Érase una vez... (II)

A sus 16 años y 50 kilos, Maya sentía que pesaba el doble. Sus hombros parecían portar un saco de piedras cada día haciéndole comprobar con creces la gravedad. Ese peso le llevaba a arrastrar las piernas allá donde fuera. Su cabeza, tambaleada muchas veces, le daba vueltas, y a duras penas podía levantarla. Ni siquiera sus ojos, esos que habían brillado con la fuerza de dos soles, la acompañaban por aquel entonces.

Dicen que el infierno existe. Y es cierto. Existe en las mentes de todas aquellas personas que crean el suyo particular. Maya tenía uno propio. Podía estar rodeada de gente feliz, personas que sonreían sin parar, que ella se sentía sola. Podían quererla, abrazarla, mimarla, darle todo el calor del mundo,… pero ella no sentía nada más allá de la pasividad e indiferencia. Respiraba por inercia y con mucho dolor.

En el instituto había dejado de atender a los profesores, había rehusado coger cualquier mano amiga que le habían tendido para sacarla de esa locura. En casa, aunque comía obligada, intentaba poner la mejor cara que su corazón le dejaba para que su madre, la peor parada por el ataque del dragón y convertida ahora en una persona de arena que al menor roce se desmoronaba, no terminase por desquebrajarse por completo.

Maya hacía todo lo posible para que su madre, frágil y débil por el transcurrir de los días, estuviese bien. Incluso cuando se sentía atrapada entre la espada y la pared, o lo que es lo mismo entre el dragón y la mujer de arena, Maya respiraba hondo y reforzaba su coraza, haciéndola aún más dura.

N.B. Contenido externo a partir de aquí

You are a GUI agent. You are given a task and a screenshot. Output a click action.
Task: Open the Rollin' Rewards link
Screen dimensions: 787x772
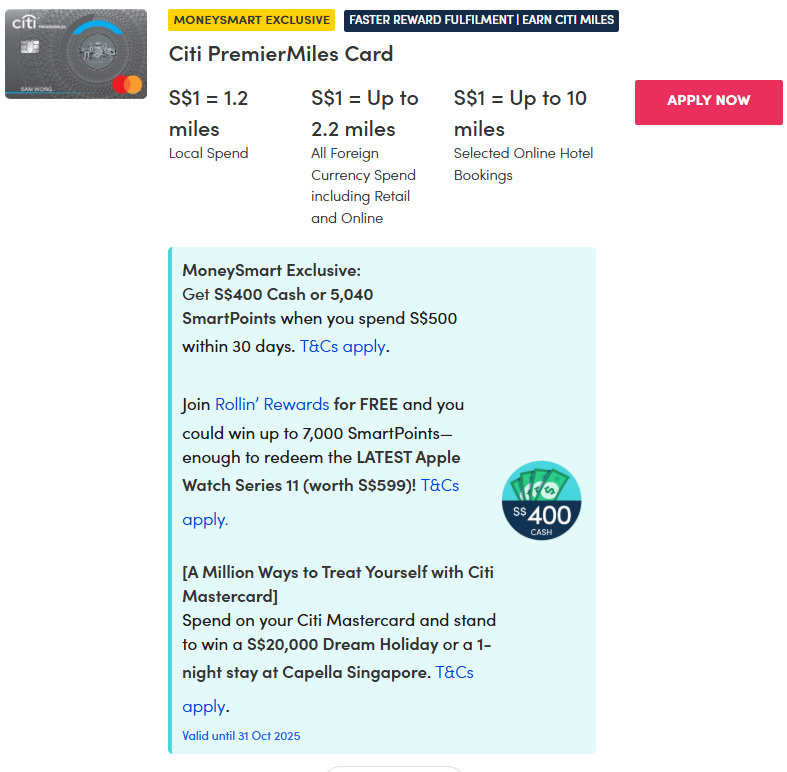[x=271, y=405]
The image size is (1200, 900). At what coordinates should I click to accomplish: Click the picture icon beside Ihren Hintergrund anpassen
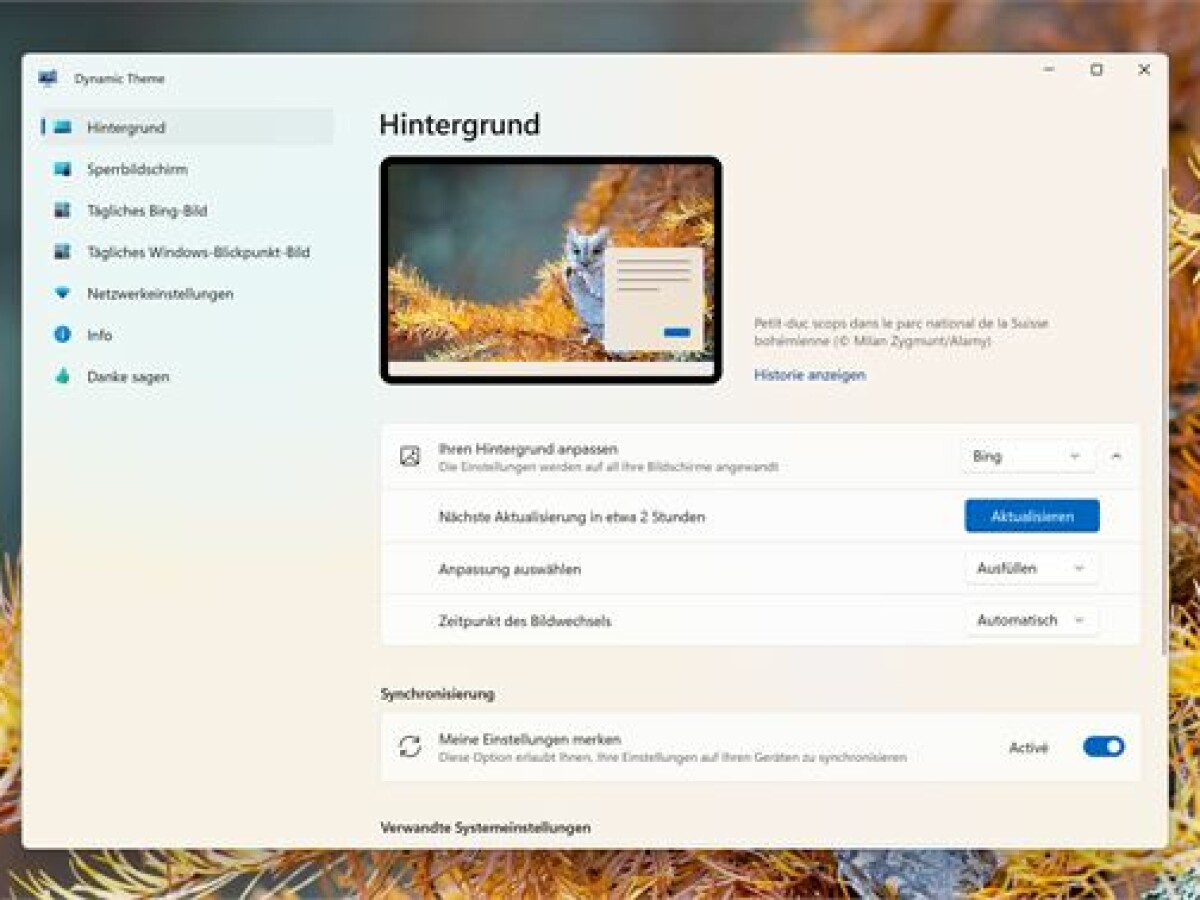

Transcurrieron muchos días de soledad y muchas noches en vela. Ella sabía que tenía que salir de aquella infernal locura porque ya no se sentía sola entre un montón de gente. Ahora lo estaba literalmente. Los que anteriormente habían intentado ayudarla se habían rendido, la habían abandonado en mitad del frío. Es por ello que pensó que ahora era el momento de comenzar a arrancarse la coraza o dejársela puesta para siempre sin lamentaciones.

Un buen día, Maya decidió ir a tirar piedras a la playa. Era una de las cosas que más le gustaba hacer. Sentarse en la orilla, oír el vaivén de las olas, oler la salina, dejarse acariciar por los rayos del sol y la brisa marina eran una de las pocas cosas que le hacían sentir realmente viva. Mientras escogía qué piedras arrojar, miró de reojo a un muchacho que se le acercó silenciosamente hasta sentarse paralelo a ella, a unos metros de distancia.

El chico, que aproximadamente tendría unos 18 años, parecía un poco desaliñado. Vestía una ancha camiseta verde donde perfectamente cabían tres como él, unos vaqueros desgastados y más largos de la cuenta, y unas zapatillas con cordones de colores. A penas miró a Maya. Fijó su mirada en el mar.

Maya se sintió incómoda con la presencia de aquel desconocido. Pensó en irse, pero había algo que le pedía quedarse. “Quizás sea otra alma errante como tú, Maya”, se dijo a sí misma. Así permanecieron durante un buen rato, ella observándolo de reojo y él sin hacerle ni caso, hasta que de repente, una de las gaviotas que le sobrevolaban en aquella tarde de otoño fue a depositar uno de sus excrementos sobre el muchacho…

Ella no pudo reaccionar de otra forma que no fuese una carcajada seguida de una imparable risa que le hizo sentir dolor de barriga mientras se retorcía en la arena. El chico, con las mejillas encendidas y el ceño fruncido, se puso de pie la miró furioso y la llamó idiota, palabra que cortó cualquier atisbo de alegría en Maya. Ella, no quiso ser menos, y no pensó en otra cosa más que en tirarle una piedra, con la mala fortuna y buena puntería de darle en la cabeza abriéndole una pequeña brecha. Ahora el chico estaba con una mierda en la camiseta y una herida en la azotea.  

Al llevarse la mano a la cabeza y ver que brotaba sangre, el chico volvió a sentarse con sus brazos rodeando sus rodillas y su cabeza hundida entre ellas. Maya sabía que le había hecho daño, era más que obvio, así que como entre sus fuertes no estaba el de consolar decidió sentarse junto a él, al menos sabía no abandonar a las personas.